Records from a data source:

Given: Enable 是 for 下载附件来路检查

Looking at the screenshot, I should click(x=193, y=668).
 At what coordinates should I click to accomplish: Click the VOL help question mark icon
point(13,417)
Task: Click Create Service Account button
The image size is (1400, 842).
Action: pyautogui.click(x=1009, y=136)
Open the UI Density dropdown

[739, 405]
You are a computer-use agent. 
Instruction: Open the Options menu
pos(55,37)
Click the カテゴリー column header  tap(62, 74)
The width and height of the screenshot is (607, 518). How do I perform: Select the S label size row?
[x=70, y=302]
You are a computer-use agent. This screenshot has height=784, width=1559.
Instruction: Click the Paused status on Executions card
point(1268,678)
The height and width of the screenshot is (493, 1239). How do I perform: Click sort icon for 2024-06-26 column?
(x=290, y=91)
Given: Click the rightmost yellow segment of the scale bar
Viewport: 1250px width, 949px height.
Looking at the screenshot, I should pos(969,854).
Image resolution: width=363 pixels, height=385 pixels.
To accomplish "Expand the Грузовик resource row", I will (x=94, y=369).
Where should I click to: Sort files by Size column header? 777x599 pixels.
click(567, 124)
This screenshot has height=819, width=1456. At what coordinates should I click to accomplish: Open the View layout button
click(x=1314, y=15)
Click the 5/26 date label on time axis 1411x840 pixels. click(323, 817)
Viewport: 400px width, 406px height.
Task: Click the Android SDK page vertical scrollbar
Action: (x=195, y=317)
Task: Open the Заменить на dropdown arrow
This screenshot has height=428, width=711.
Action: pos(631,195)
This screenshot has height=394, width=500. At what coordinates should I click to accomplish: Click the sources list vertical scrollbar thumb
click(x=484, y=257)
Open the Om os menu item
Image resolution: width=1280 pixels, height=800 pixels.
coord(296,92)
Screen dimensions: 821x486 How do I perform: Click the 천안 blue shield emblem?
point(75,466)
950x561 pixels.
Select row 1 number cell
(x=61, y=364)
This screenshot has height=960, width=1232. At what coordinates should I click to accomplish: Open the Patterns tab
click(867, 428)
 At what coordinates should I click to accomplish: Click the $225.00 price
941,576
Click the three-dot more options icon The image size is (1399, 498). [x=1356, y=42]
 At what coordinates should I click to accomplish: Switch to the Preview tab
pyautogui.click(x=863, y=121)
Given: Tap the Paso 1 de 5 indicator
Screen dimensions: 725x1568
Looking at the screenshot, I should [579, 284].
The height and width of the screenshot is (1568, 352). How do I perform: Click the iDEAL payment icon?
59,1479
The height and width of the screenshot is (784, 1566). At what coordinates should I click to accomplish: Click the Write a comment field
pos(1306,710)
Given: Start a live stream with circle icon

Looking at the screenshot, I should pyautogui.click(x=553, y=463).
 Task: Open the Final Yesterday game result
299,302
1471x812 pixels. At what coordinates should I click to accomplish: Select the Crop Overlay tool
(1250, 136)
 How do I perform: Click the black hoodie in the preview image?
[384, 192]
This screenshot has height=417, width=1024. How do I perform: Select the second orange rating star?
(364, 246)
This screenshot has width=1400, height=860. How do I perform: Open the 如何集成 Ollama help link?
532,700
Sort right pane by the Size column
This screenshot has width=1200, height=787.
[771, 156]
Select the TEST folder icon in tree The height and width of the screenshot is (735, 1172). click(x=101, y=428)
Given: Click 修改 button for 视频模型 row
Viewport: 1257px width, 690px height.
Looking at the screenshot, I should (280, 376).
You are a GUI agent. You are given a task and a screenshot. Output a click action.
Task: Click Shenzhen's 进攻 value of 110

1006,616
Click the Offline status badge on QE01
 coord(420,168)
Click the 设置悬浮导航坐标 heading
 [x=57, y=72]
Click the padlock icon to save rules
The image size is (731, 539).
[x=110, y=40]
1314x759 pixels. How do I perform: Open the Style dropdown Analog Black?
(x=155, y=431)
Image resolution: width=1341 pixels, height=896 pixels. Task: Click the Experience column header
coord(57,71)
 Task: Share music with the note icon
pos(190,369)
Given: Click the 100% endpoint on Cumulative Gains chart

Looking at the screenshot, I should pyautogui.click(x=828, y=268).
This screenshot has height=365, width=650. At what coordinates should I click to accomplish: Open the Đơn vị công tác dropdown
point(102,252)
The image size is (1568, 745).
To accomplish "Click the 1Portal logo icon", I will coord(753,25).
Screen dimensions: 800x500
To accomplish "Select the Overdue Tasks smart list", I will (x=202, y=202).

What to do
Locate each line in the records above that contains the word "scrollbar" and copy those lines out in full.

Reply to the task
Task: Click the Android SDK page vertical scrollbar
This screenshot has height=394, width=500. At what coordinates should I click to accomplish: Click the sources list vertical scrollbar thumb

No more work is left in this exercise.